The digital divide—the disconnect between people wanting to be online but not having the wherewithal to do so—is also a concern. “Specifically, less educated, older, and lower income individuals are all more likely to say it is difficult to learn about health care quality,” the authors write. “These findings are not particularly surprising and reflect existing research on online health information seeking with respect to medical conditions and illness.” These people are the least likely to be online, the least savvy about the Internet—and well represented among the one in seven Americans without health insurance.

So applying the Field of Dreams metaphor again, if you build it, the well-heeled and the well-educated will come. But the others—the ones you built the stadium for in the first place—well, we’ll see.
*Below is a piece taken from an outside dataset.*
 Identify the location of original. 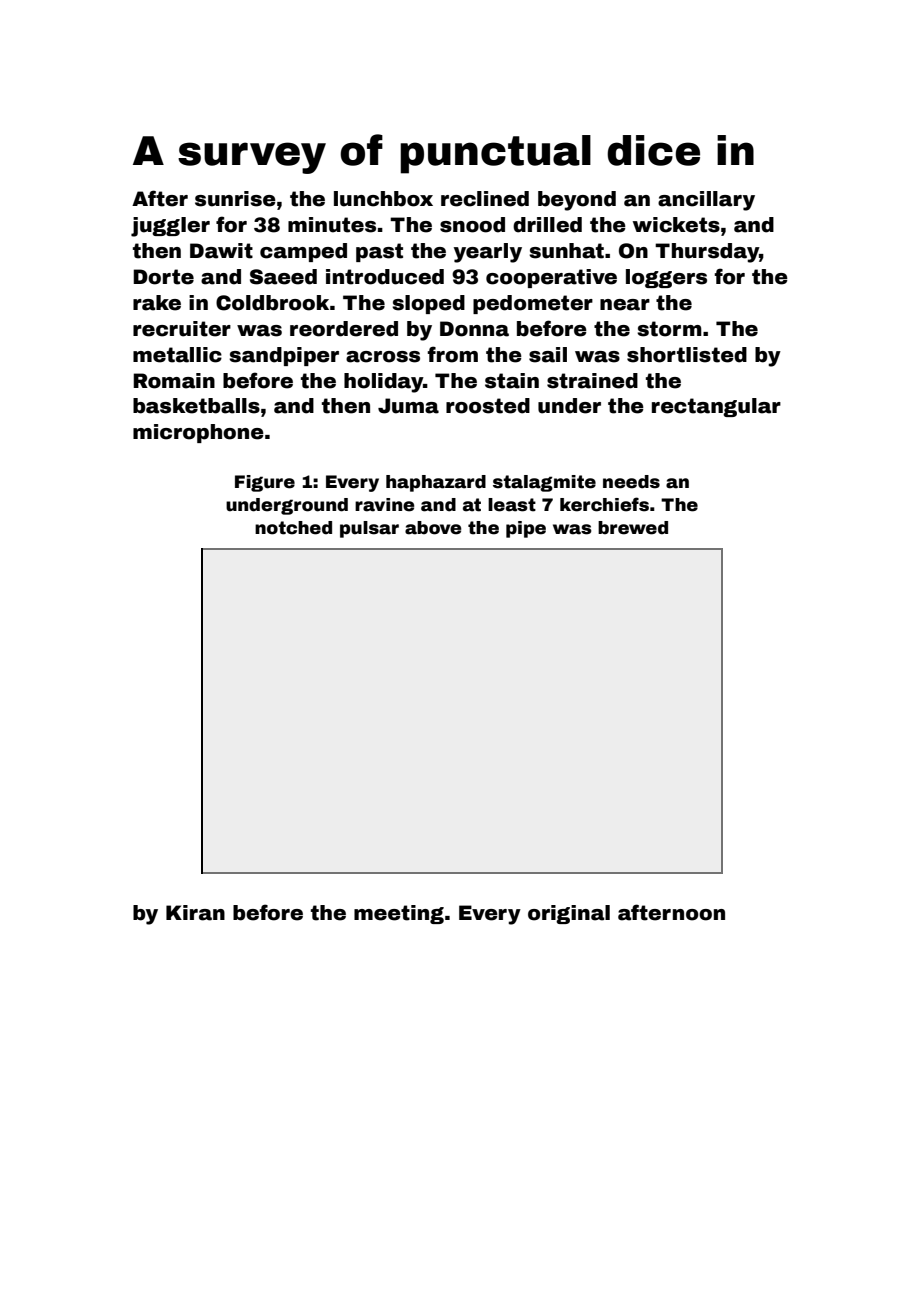
(569, 914).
The Health and Human Services Department and various state exchanges, despite the glitches that come with the birthing of a grand new scheme, has actually enacted many of the recommendations the authors put forward, such as links on how to interpret what you’re reading and lots of comparisons. (I will quibble with the California website, which offers me a PDF of the explanatory booklet instead of an interactive experience when I get down to the actual quality and costs questions.)

But Goidel’s work also offers some hope. Take the idea of “tyranny of choice,” in which having too much information—whether it’s about what causes boils or which plan offers the best OBY/GYN options—stymies making a decision. And yet, the authors report, “self-reported choice in providers results in individuals reporting greater ease in learning about health care quality and cost. Perceived choice in providers, it seems, provides greater incentive and opportunity to learn about health care costs and quality.”

Keep in mind that there are tons of caveats about applying this to Obamacare. Their phone survey was completed in 2009, well before the advent of the October 1 debut of exchanges. Still, the human terrain likely hasn’t changed as much as the bureaucratic one. Secondly, the health exchange websites have been set up to focus on these issues—no futzing required. And a lot of what’s taken place so far online has been, as Bloomberg described it, “window shopping,” which is in line with Goidel’s observation about perceived choice directing self-education.

And Louisianans—poorer, less educated, and more likely to be a minority than the “average” American—may not be Everyman. By the same token, they may be better stand-ins for the uninsured now seeking coverage than Everyman, especially given concerns about the digital divide. “Making the information available is step one,” Goidel’s paper concludes. “Providing it in a usable format is step two.”

Obamacare has achieved step one. As we countdown toward coverage starting on January 1 and open enrollment ending next March, we’ll see how well step two has been met. Can it serve its primary audience without making them feel stupid?